After the Newseum, we were supposed to visit the FDR Memorial and Thomas Jefferson Memorial. Due to rainy weather though, we had to change that part of the agenda. Instead we visited the Smithsonian Natural History Museum. I enjoyed it, and I also wished I had more time to explore, but I wasn’t as fond of it as the Newseum. As we entered and exited the building though, we were each provided umbrellas so our nice business attire wouldn’t be ruined. It reminded me of the view of Ted Kennedy’s funeral when all of the mourners were kept sheltered while entering and leaving the cathedral.

Next we visited the Smithsonian American Art Museum. To state this plainly, I am not a huge art fan. So I wasn’t as impressed with this stop as the others, nor did I want more time to explore. Honestly, I did like it. It was an enjoyable experience, but I am a speed admirer of art so I was ready to move on quicker than others. Also, I am not a fan of abstract, modern/contemporary, or sometimes even expressionism art. Generally I stuck to the traditional and realistic portraits.

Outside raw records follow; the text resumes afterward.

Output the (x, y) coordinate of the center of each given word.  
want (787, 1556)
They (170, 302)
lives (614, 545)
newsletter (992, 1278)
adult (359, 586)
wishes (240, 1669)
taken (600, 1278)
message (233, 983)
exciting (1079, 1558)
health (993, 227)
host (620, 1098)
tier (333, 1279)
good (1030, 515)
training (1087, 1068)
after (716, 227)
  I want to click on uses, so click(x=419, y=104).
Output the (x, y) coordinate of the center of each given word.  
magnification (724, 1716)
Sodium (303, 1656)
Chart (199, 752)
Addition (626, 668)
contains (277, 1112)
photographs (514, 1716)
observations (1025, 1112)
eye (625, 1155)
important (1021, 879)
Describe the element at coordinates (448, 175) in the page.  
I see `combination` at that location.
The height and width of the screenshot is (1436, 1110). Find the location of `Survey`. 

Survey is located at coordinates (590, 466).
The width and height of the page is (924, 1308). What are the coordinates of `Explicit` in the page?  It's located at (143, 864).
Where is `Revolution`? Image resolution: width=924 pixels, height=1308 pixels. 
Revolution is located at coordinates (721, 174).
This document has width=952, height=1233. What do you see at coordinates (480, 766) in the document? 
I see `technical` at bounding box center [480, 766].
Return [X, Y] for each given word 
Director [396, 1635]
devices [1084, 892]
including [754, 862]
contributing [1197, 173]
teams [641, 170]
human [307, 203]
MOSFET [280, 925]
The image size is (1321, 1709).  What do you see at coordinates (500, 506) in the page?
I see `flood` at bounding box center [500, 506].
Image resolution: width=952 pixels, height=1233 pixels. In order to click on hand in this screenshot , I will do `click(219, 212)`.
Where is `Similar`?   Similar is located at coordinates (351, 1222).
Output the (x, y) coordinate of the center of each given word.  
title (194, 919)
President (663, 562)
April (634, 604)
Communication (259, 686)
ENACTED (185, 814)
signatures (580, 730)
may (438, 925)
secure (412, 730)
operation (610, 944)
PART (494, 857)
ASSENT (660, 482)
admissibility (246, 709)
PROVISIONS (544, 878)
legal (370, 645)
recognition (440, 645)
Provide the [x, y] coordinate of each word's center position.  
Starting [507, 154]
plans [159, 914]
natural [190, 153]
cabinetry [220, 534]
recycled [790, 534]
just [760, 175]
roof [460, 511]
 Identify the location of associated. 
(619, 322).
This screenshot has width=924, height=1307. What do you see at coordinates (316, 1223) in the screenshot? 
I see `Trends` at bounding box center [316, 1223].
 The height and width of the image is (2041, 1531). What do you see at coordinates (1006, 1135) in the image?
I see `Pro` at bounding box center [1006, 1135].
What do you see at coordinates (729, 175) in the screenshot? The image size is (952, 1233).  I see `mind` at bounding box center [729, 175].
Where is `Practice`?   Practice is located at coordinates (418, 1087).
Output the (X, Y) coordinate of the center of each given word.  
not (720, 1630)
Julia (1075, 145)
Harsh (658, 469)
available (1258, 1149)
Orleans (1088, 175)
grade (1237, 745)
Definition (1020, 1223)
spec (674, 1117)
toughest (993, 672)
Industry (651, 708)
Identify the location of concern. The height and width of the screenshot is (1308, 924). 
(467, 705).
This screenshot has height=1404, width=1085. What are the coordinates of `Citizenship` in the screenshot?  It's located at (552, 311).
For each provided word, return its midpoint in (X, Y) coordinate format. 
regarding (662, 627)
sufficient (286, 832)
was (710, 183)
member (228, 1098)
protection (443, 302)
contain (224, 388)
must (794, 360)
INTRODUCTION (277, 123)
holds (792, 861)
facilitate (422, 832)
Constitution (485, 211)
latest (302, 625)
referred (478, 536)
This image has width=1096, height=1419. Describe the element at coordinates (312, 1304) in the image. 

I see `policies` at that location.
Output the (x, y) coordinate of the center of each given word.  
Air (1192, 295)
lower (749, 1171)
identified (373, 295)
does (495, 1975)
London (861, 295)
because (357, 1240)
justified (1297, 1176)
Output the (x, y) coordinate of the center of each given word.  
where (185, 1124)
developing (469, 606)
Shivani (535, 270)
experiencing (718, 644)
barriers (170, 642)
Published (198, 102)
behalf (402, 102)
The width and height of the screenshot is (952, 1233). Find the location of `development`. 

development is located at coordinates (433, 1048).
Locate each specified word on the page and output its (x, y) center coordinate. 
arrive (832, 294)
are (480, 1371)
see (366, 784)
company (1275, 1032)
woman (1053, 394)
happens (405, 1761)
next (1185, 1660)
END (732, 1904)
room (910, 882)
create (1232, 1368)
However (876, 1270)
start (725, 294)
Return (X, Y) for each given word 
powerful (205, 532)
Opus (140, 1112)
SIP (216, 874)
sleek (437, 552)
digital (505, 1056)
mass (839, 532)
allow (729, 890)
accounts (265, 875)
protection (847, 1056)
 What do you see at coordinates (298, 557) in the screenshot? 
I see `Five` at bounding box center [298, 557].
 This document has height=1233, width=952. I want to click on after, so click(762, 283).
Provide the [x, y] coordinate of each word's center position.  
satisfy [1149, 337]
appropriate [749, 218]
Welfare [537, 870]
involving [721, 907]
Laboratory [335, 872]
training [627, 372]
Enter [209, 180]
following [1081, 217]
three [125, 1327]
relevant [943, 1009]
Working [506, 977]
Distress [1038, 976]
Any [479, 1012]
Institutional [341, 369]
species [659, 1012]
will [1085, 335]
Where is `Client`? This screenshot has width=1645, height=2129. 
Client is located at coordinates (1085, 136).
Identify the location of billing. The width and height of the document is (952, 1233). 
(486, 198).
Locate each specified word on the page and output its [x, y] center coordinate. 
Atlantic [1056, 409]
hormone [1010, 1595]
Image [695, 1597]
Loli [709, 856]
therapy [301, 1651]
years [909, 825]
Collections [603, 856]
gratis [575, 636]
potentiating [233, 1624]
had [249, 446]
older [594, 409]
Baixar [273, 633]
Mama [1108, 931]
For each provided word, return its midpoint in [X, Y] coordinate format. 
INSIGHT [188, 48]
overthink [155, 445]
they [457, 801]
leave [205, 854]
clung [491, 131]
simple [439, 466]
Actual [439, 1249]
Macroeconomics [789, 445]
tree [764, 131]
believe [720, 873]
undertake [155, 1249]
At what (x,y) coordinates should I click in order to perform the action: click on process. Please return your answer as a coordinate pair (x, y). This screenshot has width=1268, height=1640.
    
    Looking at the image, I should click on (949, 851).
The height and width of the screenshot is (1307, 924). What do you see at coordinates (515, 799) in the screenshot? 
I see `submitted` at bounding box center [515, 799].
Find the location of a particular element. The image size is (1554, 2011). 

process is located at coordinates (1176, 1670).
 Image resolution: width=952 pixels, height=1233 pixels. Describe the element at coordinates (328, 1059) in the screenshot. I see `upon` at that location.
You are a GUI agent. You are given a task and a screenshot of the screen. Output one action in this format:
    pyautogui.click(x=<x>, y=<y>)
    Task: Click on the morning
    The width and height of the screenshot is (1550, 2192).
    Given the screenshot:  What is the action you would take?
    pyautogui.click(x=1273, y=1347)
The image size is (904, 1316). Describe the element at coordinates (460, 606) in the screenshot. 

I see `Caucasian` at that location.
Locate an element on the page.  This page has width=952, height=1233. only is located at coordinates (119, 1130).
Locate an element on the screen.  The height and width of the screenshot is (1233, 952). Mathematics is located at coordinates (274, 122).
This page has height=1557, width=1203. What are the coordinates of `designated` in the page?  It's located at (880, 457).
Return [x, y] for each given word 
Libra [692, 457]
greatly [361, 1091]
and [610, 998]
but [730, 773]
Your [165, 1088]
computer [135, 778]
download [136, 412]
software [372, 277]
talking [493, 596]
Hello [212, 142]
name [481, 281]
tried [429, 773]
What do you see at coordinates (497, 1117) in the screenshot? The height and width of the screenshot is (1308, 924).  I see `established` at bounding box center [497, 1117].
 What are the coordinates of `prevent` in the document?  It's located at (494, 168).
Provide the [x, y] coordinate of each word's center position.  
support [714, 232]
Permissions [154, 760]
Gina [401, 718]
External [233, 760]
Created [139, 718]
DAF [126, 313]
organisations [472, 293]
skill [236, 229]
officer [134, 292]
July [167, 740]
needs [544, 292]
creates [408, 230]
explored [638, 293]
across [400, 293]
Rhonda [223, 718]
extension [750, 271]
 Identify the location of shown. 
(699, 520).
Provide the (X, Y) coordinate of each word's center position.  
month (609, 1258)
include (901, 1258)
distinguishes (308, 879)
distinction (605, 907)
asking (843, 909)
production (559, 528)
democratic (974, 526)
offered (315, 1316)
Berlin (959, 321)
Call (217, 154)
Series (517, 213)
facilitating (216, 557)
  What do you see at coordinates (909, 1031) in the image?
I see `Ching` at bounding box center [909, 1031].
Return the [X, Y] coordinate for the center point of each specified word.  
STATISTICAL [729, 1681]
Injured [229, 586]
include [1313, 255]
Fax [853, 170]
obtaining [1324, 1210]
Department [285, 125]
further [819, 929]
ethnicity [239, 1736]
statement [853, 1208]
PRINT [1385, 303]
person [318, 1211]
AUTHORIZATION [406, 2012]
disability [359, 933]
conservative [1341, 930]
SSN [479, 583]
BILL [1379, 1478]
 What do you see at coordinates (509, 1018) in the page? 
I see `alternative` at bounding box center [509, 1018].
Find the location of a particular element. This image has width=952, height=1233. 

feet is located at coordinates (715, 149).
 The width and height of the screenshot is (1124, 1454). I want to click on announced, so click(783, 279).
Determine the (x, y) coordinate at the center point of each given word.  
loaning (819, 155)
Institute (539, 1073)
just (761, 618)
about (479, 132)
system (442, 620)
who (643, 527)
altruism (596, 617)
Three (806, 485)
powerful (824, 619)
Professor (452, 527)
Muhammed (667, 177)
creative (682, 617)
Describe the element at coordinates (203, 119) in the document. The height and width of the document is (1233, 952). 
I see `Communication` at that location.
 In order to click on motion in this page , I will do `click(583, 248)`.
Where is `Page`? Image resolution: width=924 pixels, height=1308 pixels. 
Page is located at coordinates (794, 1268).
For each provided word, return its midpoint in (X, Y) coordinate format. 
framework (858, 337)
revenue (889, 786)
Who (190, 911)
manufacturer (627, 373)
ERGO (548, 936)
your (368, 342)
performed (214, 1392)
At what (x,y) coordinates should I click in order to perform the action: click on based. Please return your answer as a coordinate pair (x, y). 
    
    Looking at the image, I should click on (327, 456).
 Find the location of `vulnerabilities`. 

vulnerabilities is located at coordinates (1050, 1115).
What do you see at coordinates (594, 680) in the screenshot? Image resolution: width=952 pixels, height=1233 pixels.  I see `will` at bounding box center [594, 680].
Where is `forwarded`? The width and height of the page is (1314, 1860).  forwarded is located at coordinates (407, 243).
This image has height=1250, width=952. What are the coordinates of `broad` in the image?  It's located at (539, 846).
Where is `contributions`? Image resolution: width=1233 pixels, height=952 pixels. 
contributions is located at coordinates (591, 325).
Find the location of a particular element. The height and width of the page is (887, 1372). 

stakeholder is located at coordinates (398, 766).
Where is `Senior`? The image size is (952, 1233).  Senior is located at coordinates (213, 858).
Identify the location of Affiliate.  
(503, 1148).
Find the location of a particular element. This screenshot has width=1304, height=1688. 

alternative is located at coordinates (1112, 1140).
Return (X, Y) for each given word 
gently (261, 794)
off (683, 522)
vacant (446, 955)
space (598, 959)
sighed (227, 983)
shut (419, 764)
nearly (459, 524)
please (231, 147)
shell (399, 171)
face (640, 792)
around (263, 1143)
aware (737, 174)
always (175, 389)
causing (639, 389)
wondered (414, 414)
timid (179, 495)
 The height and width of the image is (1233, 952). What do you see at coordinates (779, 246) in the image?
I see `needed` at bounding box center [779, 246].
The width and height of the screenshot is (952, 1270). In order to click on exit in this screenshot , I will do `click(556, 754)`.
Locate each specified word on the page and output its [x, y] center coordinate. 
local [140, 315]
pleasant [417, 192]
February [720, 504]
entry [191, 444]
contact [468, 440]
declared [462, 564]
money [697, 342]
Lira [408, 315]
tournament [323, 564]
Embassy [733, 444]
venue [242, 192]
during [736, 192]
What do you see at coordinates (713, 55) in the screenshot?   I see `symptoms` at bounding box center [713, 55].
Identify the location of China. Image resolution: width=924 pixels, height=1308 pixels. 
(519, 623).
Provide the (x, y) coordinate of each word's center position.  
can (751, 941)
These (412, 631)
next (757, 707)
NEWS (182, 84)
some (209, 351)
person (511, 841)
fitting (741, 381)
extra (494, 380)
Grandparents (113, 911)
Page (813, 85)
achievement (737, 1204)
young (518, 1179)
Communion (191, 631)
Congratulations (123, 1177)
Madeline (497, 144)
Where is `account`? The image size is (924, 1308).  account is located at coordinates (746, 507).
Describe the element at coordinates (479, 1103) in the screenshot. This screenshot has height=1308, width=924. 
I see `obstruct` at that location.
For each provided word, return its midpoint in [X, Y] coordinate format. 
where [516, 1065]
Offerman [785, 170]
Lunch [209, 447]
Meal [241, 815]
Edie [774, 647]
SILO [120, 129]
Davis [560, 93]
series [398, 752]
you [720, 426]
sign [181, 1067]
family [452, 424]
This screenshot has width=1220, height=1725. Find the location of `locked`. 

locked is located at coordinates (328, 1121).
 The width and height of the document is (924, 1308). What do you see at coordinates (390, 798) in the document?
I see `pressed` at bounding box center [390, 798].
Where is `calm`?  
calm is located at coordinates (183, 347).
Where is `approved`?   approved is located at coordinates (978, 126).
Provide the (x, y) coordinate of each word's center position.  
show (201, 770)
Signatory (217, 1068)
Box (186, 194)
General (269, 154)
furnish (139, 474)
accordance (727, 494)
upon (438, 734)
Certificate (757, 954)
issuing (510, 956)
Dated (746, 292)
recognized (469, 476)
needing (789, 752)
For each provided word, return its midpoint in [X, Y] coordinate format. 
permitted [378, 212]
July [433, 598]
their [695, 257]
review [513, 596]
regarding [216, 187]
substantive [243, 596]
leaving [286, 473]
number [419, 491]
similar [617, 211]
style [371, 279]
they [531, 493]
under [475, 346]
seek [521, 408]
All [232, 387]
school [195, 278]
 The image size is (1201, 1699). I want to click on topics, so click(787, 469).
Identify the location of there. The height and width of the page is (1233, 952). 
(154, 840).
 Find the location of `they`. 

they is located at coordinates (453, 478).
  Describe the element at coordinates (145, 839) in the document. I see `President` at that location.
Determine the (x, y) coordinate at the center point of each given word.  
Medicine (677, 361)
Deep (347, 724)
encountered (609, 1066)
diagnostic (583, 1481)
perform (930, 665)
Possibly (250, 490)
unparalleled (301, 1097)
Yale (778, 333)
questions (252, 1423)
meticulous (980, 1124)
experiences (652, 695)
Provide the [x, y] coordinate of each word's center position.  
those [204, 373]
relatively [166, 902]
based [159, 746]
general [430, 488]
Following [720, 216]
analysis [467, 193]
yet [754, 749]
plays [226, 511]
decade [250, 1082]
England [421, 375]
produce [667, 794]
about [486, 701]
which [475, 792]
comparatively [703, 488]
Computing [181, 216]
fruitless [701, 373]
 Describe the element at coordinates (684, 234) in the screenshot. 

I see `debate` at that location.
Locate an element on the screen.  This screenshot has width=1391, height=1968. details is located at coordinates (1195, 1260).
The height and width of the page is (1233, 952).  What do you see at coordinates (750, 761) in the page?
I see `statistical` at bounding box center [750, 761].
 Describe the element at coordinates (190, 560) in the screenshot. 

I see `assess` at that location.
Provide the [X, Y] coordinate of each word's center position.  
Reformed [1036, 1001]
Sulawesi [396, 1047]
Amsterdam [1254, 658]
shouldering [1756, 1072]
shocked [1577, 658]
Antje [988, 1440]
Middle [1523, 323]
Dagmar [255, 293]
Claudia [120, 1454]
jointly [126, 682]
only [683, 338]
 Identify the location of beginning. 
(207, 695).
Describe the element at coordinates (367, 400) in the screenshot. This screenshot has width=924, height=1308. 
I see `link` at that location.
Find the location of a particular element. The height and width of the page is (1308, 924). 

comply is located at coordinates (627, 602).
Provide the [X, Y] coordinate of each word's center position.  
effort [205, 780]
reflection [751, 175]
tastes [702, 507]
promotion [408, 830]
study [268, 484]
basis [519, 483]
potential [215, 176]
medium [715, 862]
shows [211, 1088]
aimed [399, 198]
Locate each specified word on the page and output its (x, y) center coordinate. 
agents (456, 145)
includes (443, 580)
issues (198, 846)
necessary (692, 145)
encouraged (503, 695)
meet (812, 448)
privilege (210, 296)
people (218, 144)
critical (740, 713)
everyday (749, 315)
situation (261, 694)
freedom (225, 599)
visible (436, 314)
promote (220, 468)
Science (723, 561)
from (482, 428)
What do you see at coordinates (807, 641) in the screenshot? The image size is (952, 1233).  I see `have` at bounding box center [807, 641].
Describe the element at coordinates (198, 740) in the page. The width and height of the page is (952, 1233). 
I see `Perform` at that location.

Those were really the main activities of the day. Next was a formal dinner with some of the staff that put this program together. The military mentors were more formally introduced with a quick bio of each, the president of the foundation spoke to us, and each of the officers of the foundation were recognized. I really can’t express enough how serious this program actually is. It is probably one of the best opportunities for a student available. There may be similar programs, but I doubt they pay for a week’s worth of food (three course meals, three times a day), a week to stay in a prestigious hotel, a plane ticket to and from your hometown, plus the ability to meet with our nation’s leaders. There simply are no other programs like it.

Also, one of the things I may enjoy the most about the trip is how all 104 delegates become family. I have met every single delegate; I can tell you their name, their state, and probably their political affiliation too. I am closer to some more than others, but only because I have been around some more than the others. I mention this too because I have already seen first-hand how close the alumni are.

Being a part of this week makes you part of a fraternity really. You are connected to any of the 104 delegates who have attended the past 49 years. It is an elite network of ambitious individuals. I know that if down the road I ever needed a favor from a fellow delegate, he or she would be more than willing to help me out.

Anyway, I feel like I am rambling and probably gave more information than you would like to know. But I will end this entry with some of the highlights of tomorrow. We will listen to Former Chief Judge, U.S. Court of Appeals for the Tenth Circuit, Robert Henry. Also we will be listening to Nancy Erickson and Alan Frumin, Secretary of the Senate and Chief Parliamentarian of the Senate respectively. We will also be visiting the Kennedy Caucus Room, the Reserve Officers Club, and the Supreme Court. We will visit the Supreme Court to meet Justice Clarence Thomas, known as the Silent Judge. In the past five years, he has not asked a single question during hearings. Maybe I will be brave enough to ask him about it. Also we will hear from Associate Senate Historinan, Betty Koed. The night will end with Ben Nelson speaking to us. I would say I am too excited to sleep, but the whole experience has me exhausted. Until my next entry.